Mahlamed attempted to stand for delivery of 2 April gold contracts (a measly 200 oz), and according to reports from the floor, the CME reportedly refused to physically deliver 200 oz of gold to its former CEO, and would only provide Mahlamed a warehouse receipt!
The music appears to be stopping, and the paper game is up!
Mahlamed is reportedly a CURRENT CME Board Member and Chairman Emeritus of the CME, and was the CME’s CEO from 1969-1993, yet the exchange cannot come up with a measly 200 oz of gold to satisfy the delivery requests of one of it’s own!
From JSMineset:
Jim,
Just received a text from my futures broker at Linn Group:
Just tweeted about your links. Leo Mahlamed former Ch/CEO of CME took delivery of 2 gold contracts. They would only give him a warehouse receipt not the gold. This from the floor.

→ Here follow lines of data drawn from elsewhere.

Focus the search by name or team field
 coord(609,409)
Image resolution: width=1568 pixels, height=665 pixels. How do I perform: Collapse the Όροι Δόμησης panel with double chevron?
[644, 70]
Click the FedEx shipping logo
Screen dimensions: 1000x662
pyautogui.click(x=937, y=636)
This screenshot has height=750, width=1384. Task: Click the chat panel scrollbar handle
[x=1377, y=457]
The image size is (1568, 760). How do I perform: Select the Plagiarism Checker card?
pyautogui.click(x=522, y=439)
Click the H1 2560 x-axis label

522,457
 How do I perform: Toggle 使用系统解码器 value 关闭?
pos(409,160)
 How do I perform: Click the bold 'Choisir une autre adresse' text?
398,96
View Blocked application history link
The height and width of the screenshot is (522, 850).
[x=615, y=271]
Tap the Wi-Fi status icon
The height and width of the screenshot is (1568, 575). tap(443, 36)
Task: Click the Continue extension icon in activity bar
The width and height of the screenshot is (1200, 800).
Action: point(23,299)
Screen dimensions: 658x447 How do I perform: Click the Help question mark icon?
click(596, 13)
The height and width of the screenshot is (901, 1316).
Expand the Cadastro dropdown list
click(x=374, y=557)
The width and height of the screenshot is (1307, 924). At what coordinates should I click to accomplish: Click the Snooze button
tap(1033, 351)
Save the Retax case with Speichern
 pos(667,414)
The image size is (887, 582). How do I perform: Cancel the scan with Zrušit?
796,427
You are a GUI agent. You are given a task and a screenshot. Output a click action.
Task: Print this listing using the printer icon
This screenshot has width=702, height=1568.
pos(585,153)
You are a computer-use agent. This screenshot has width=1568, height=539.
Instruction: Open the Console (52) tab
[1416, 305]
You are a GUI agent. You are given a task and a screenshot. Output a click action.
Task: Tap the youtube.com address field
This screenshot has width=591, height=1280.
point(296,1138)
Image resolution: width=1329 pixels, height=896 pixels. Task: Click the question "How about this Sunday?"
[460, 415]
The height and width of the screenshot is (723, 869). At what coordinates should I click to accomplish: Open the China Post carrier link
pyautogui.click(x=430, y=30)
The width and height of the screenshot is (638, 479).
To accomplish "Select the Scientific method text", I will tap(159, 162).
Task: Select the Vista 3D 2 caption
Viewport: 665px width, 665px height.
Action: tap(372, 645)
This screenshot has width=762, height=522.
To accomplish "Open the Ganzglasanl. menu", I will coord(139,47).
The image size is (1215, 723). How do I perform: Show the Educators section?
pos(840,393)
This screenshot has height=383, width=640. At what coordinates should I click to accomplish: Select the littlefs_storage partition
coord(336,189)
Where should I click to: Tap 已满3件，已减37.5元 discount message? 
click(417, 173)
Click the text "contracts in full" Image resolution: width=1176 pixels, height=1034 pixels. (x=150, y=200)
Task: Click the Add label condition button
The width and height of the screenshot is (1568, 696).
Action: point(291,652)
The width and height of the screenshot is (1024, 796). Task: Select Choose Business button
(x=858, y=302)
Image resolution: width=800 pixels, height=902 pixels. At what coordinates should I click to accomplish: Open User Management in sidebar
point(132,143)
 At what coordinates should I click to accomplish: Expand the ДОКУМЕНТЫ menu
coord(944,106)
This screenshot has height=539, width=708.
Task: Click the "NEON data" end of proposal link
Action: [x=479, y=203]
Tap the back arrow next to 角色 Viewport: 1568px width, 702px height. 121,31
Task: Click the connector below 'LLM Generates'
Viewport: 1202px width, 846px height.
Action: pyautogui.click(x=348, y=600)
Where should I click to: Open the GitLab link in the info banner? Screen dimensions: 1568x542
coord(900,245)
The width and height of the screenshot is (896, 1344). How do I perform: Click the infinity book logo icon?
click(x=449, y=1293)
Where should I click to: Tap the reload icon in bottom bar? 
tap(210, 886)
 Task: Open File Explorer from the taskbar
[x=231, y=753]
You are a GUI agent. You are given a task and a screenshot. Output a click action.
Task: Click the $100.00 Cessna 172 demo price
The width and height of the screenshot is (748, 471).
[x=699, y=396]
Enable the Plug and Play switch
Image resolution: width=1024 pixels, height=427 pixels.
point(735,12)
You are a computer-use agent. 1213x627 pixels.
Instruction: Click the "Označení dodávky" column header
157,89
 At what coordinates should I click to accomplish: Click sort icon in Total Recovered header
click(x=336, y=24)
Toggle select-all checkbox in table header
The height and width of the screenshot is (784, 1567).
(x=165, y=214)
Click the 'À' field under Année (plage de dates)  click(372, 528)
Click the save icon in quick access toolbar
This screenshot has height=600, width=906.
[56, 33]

Fascinating times. See you on May 18th in LA.
CIGA John
Dear John,
I am amazed Leo did not go ballistic.
Jim
http://silverdoctors.com/former-cme-ceo-refused-physical-delivery-for-2-gold-contracts/
Can’t deliver physical when your physical stockpile is leveraged 200:1 or your stockpile is nothing but a package of Charmine.
I call it compressed crime. Imagine a theft race to outrun the end. The music has stopped.
Can anyone point me to a story or blog entry of an ordinary investor who actually took physical delivery of a gold or silver contract in NYC?